Era una noche gélida. Ella cubría con su manto nuboso todo el tejado estelar. Nubes grises pero tenaces, ocultaban la luna. La oscuridad y el frío húmedo se empezaban a inmiscuir entre mis pensamientos. Era completamente imposible librarse de aquella sensación. Recuerdo sentir hasta rabia por tener que centrarme tanto en esa falta de temperatura. Hasta el miedo se me congelaba y me hacía no pensar en él, o en ellos.
Aquel grito helado de agua que penetra por tu nariz hasta el tuétano de los huesos de la clavícula y el pecho, y de ahí no quiere salir. Quería apoderarse de mí, no dejarme pensar. El frío me agarraba los pies y ya subía por las pantorrillas, pero todavía poseía movilidad en los dedos.
Le permitió la noche un huequecito a la Luna y me pude levantar y ver dónde pisaba. Recorrí el valle buscando un árbol hueco que recordé por el camino. No obstante, las nubes debían estar mosqueadas con nuestro satélite y no veía nada. Estaba tan oscuro que sentí el acecho de la reina de las sombras. El viento me empujó hasta otro árbol y me senté detrás de él para protegerme. Me tapé como pude con mi mísero saco de verano y cerré los ojos.
Cerré los ojos… Y poco a poco… mi verso se hizo más ligero y ventoso. Mi nariz y mis tubos nasales consiguieron calentar el aire. Mis pulmones son ahora veleros repentinos, que recogen de la atmósfera, pequeños fuegos. Allí se los regala a mis venas, que los depositarán en las chimeneas-mitocondrias de las células.
Mi corazón se erige como una deidad de la sangre. Una máquina todopoderosa que impulsa todo un sistema de calefacción centralizado, de reparto de recursos y recogida de deshechos. Nunca para de bombear, llueva o nieve, esté contento o triste.

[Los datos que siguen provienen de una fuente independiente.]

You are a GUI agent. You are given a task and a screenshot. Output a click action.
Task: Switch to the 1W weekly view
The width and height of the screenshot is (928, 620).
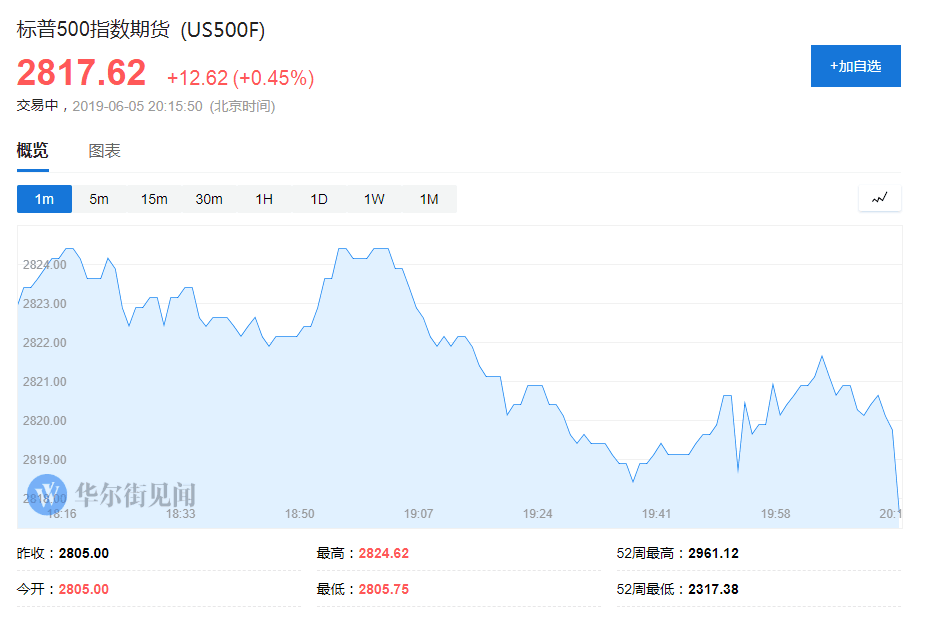[x=374, y=199]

Entonces estornudé y noté como las defensas de mi cuerpo expulsaban sin compasión a un potencial invasor. Pude sentir, incluso, a mi torrente sanguíneo retroceder y concentrarse en otros lugares de mi cuerpo donde hacía falta más calor, o más defensas, o más oxígeno.

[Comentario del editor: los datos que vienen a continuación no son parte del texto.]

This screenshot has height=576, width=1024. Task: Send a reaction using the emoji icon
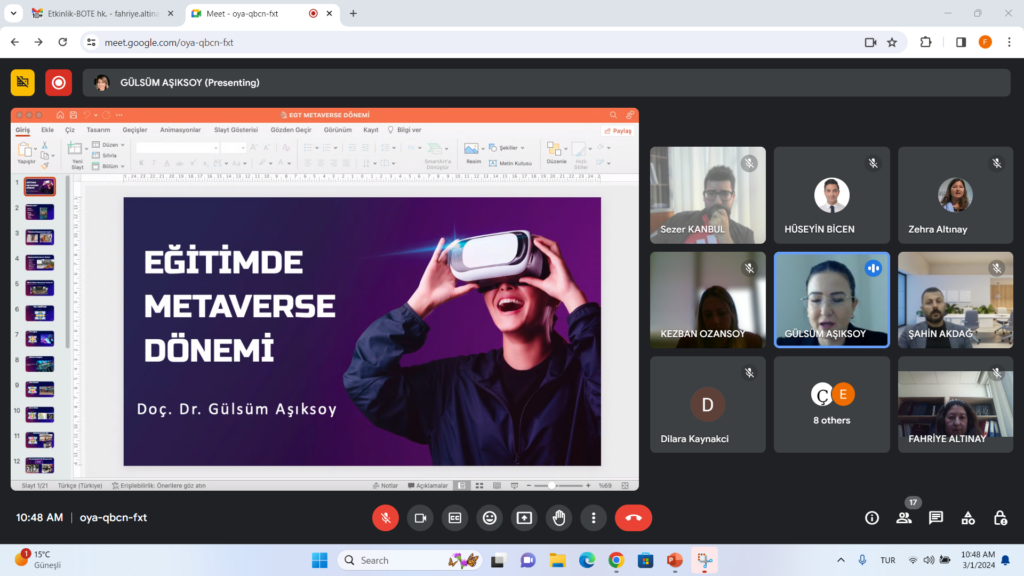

Conseguí recuperar las fuerzas y atar el cinturón a mis neuronas. El frío ya no es suficiente para impedirme pensar. Veo y analizo un castaño grueso, que tiene seis o siete castañitos a su alrededor, con arbustos, musgos y helechos rodeando los árboles. Corto cuatro matojos de helechos para poder colocar apropiadamente mi esterilla. Los coloco cerca, para mañana, quizá esparcir sus esporas en señal de agradecimiento y perdón.
Respiro y contemplo los pequeños caulidios de los musgos en los que está tumbada mi cabeza. Mientras mi cuerpo termina de calentarse, pienso en el milagro que es que un rayo de sol que rebota en la tímida luna creciente de esta noche nublada, ilumine los tallitos minúsculos de este musgo. Vuelvo a escucharla, a respirar su Presencia. Está dentro de mí, es lo que soy. Hoy su aliento es gélido y hasta cruel, pero no tengo derecho a quejarme.
Ella es este cuerpo, este musgo, este tiempo. Y ahora, si Ella quiere, me dejará descansar.